What to work on: Rewrite the data from the line containing "Given: Click the user avatar in header" through the end of the data, putting "profile picture" in place of "avatar" and keeping everything else the same. Leave the pictures out of your answer.

Word and element pointing entries:
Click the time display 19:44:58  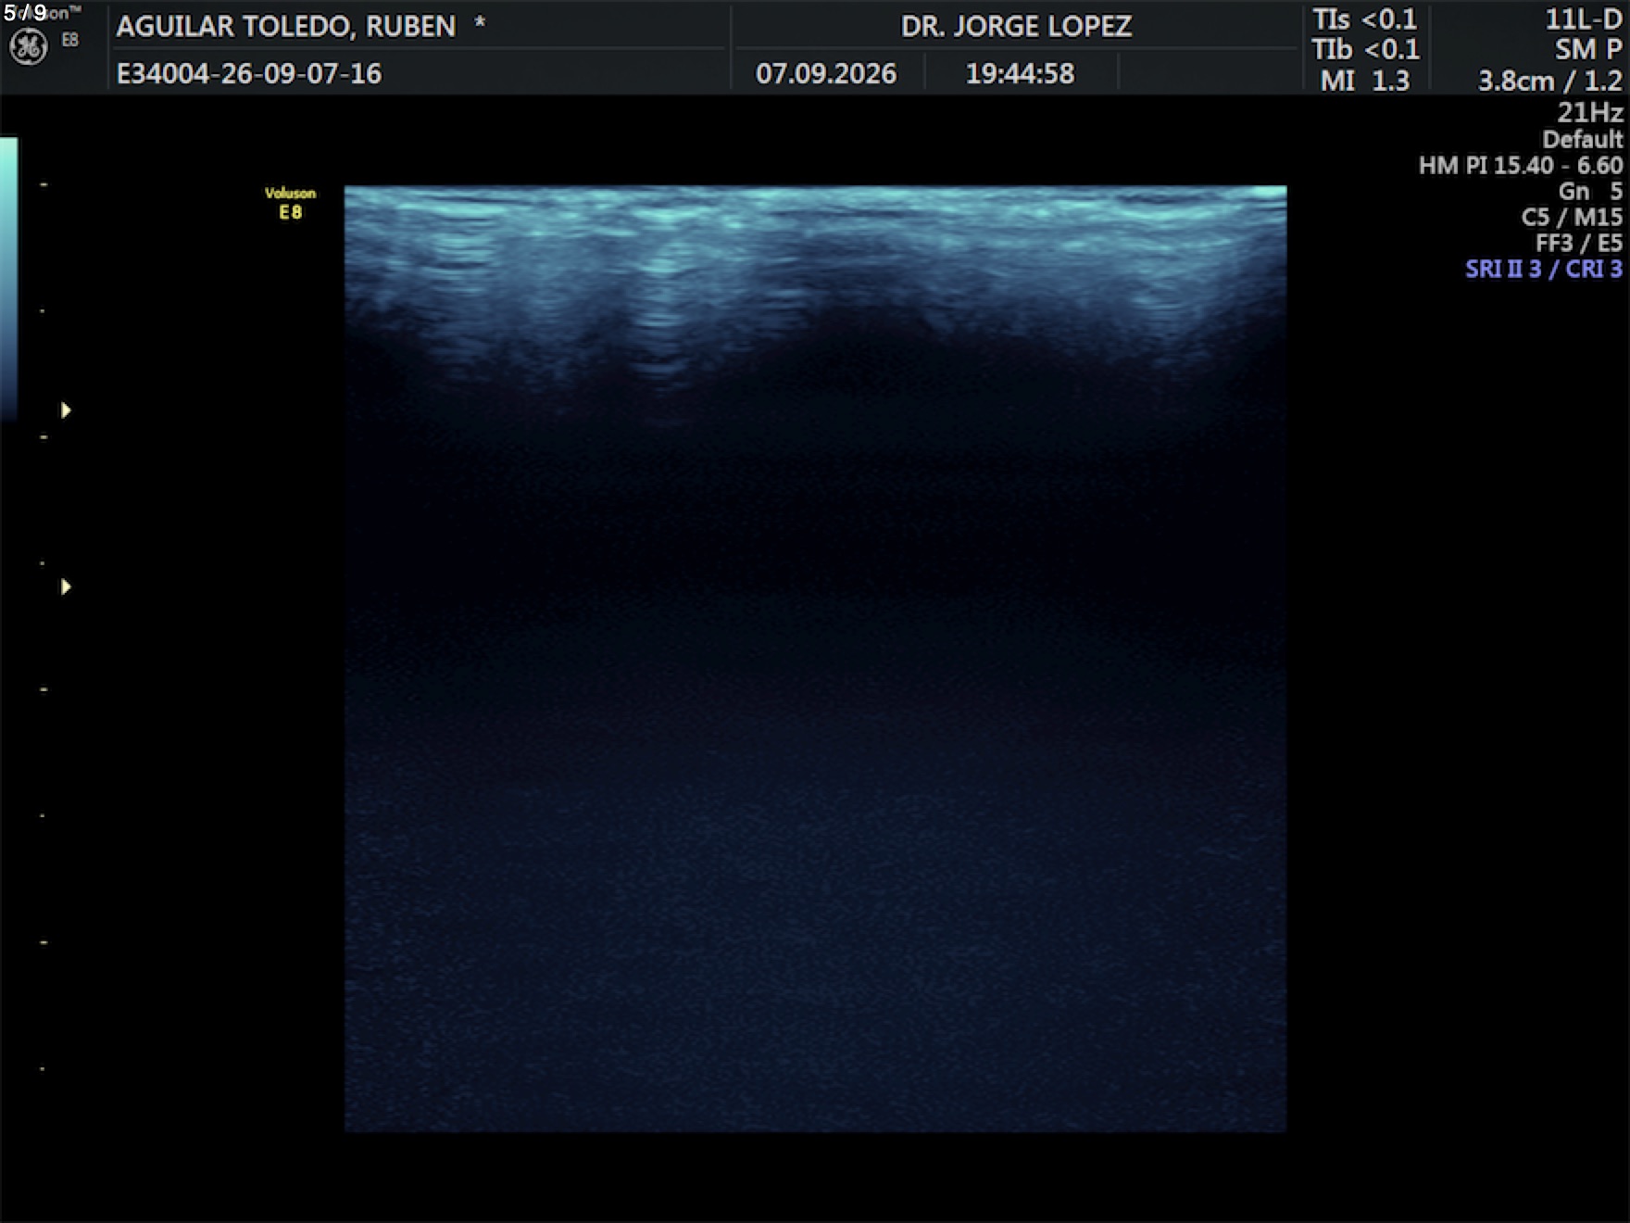point(1020,73)
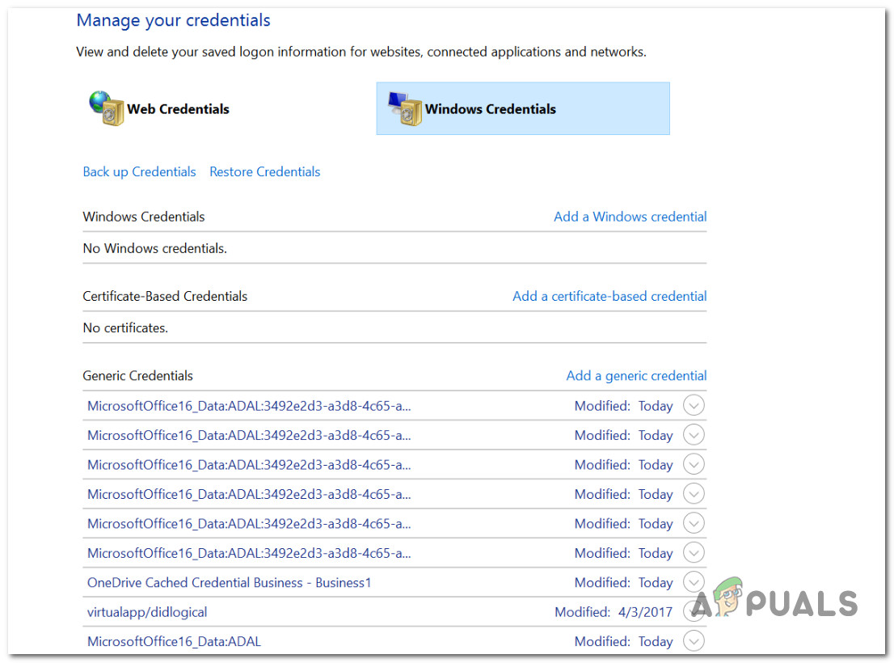Click Add a Windows credential
Viewport: 894px width, 663px height.
(630, 217)
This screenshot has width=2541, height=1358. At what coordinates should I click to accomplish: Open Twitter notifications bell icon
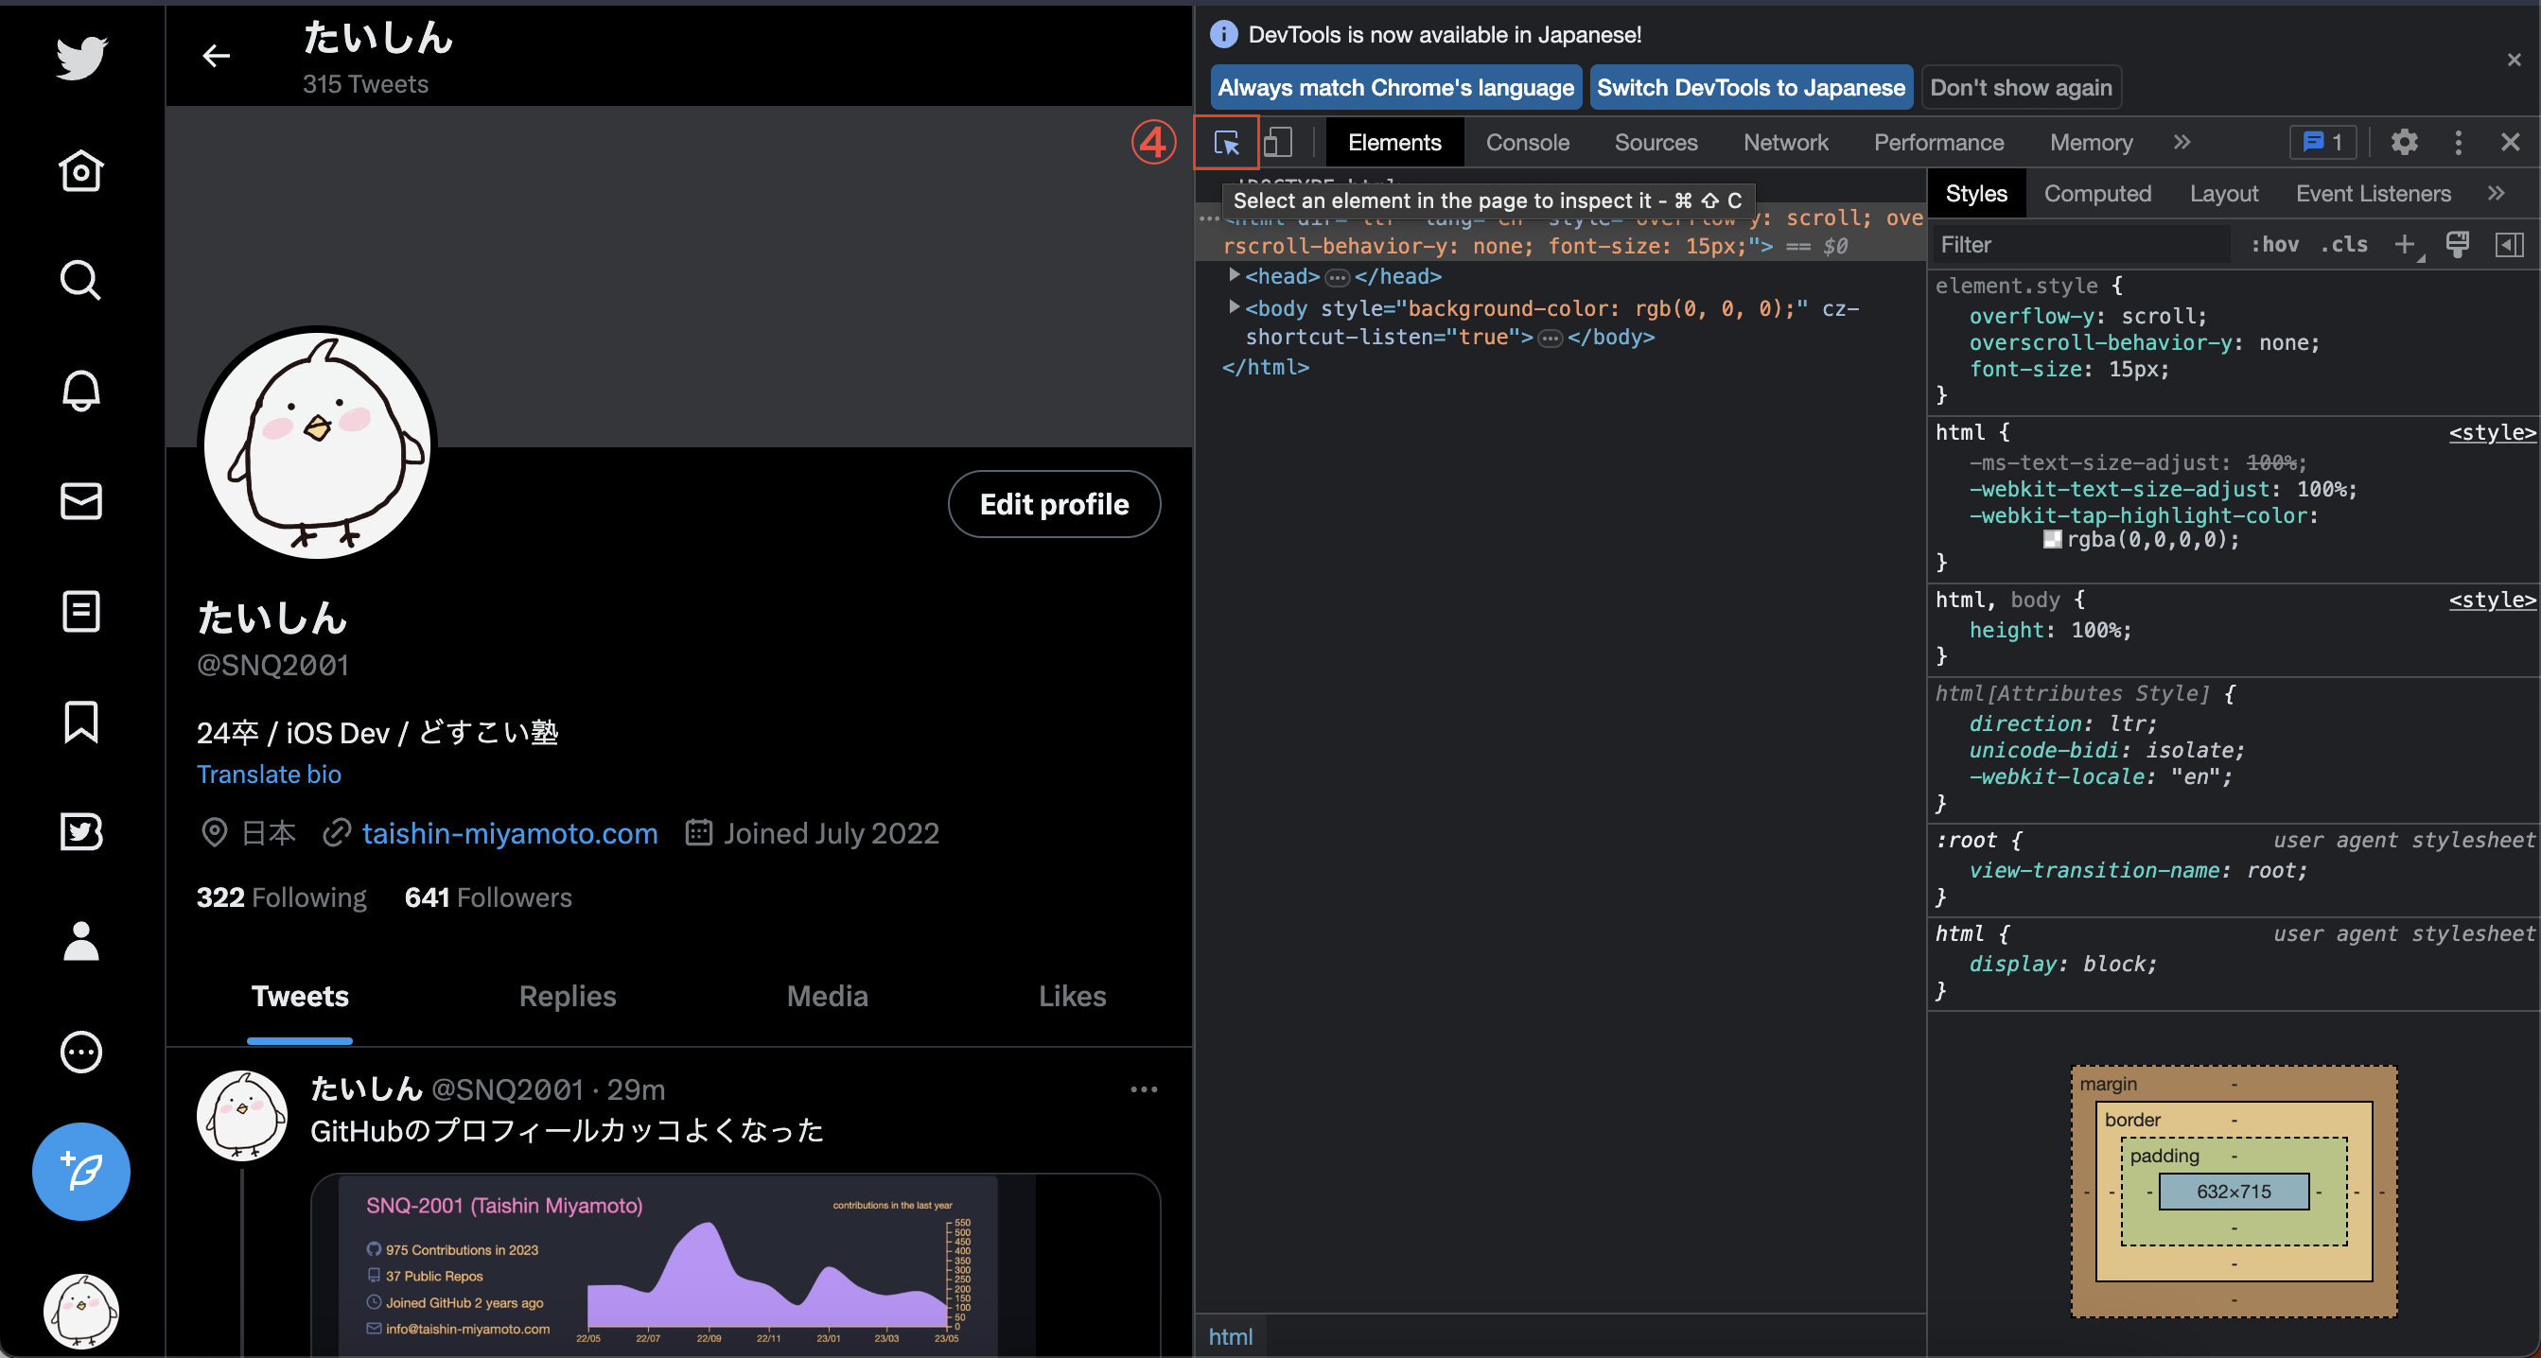click(x=81, y=392)
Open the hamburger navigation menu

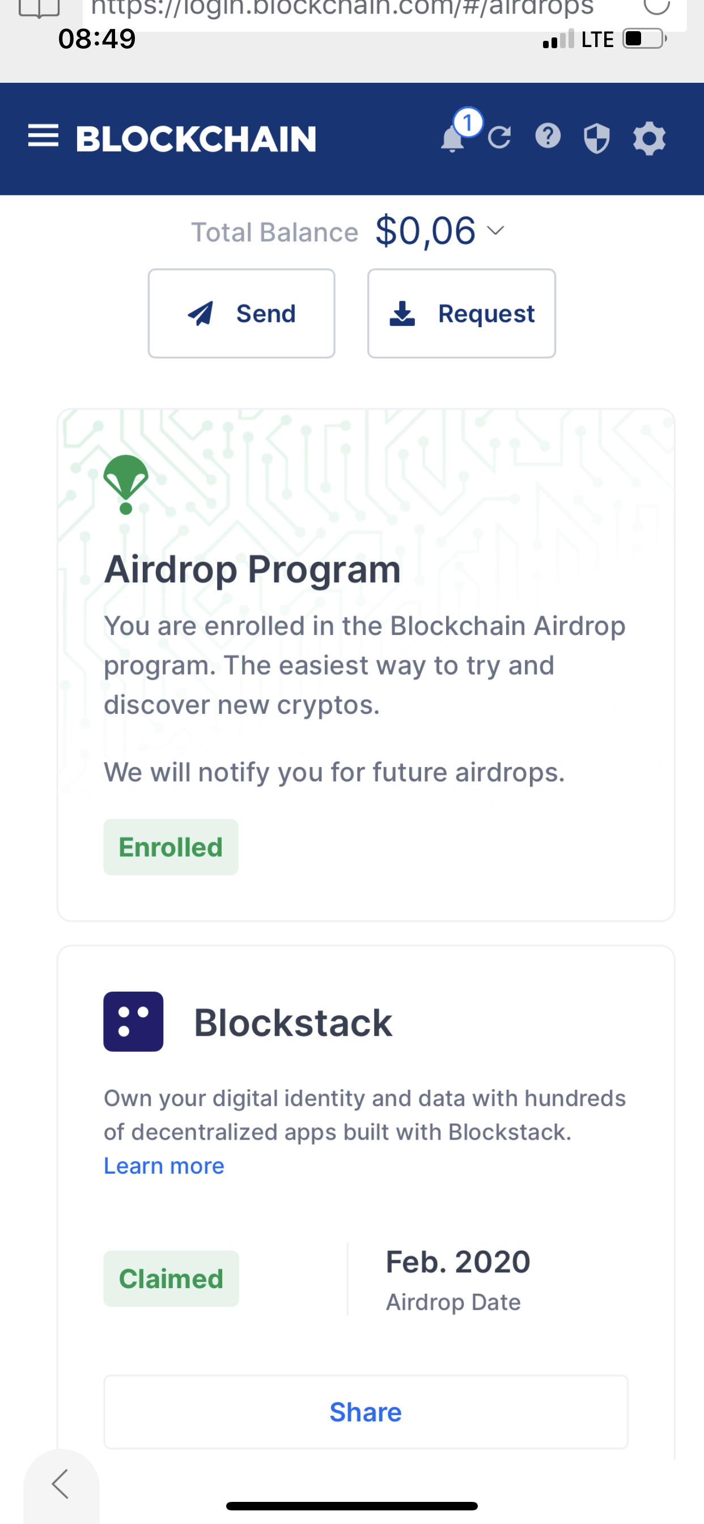[x=43, y=137]
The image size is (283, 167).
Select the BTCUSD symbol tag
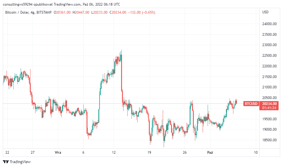(x=251, y=103)
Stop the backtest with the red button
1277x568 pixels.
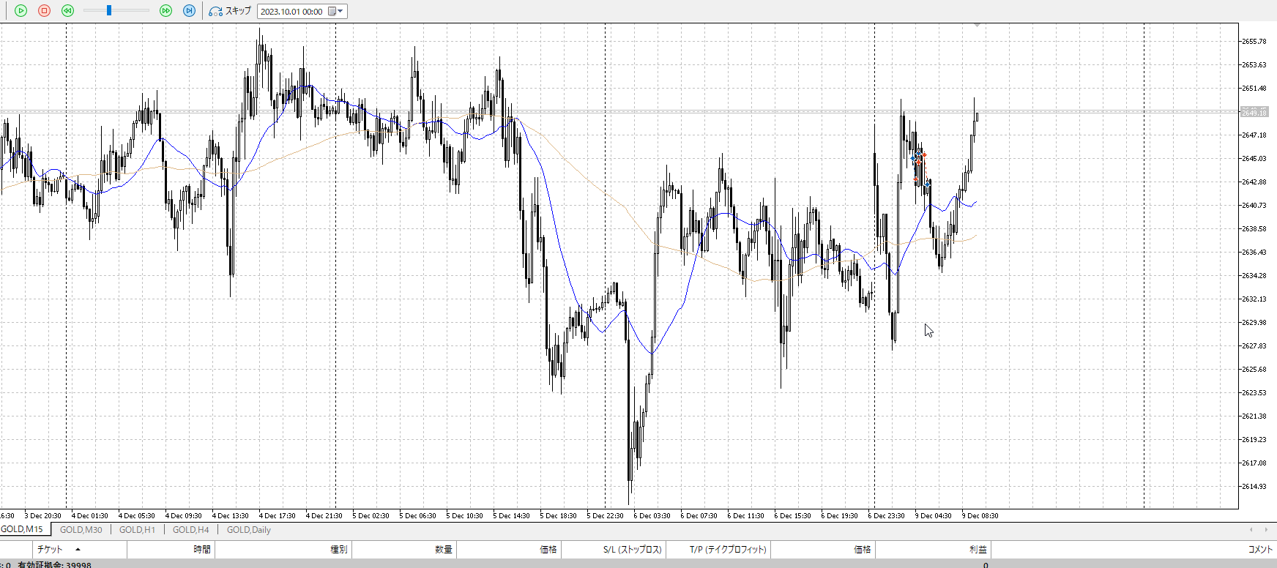click(x=44, y=11)
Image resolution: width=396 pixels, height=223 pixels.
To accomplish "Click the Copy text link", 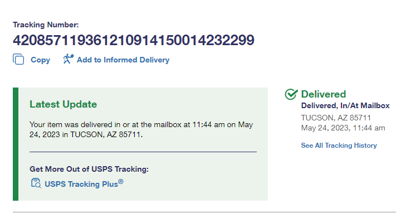I will [x=40, y=60].
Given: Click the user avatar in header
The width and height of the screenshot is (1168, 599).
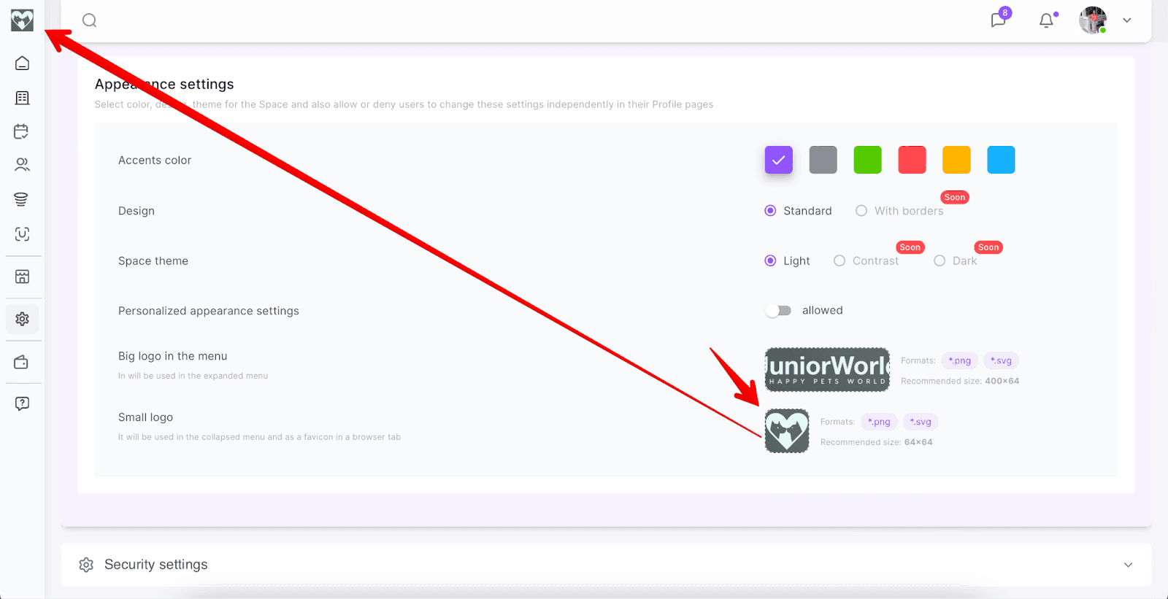Looking at the screenshot, I should pos(1093,20).
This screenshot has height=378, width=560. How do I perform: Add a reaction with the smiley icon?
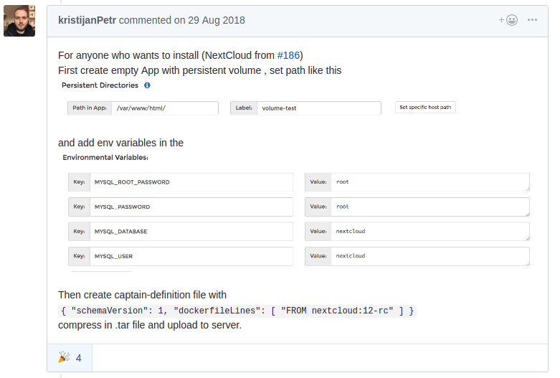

The result:
Given: Click the user profile picture in header
The width and height of the screenshot is (1168, 599).
Looking at the screenshot, I should pos(1093,20).
This screenshot has height=378, width=560. How do I perform: Add a reaction with the smiley icon?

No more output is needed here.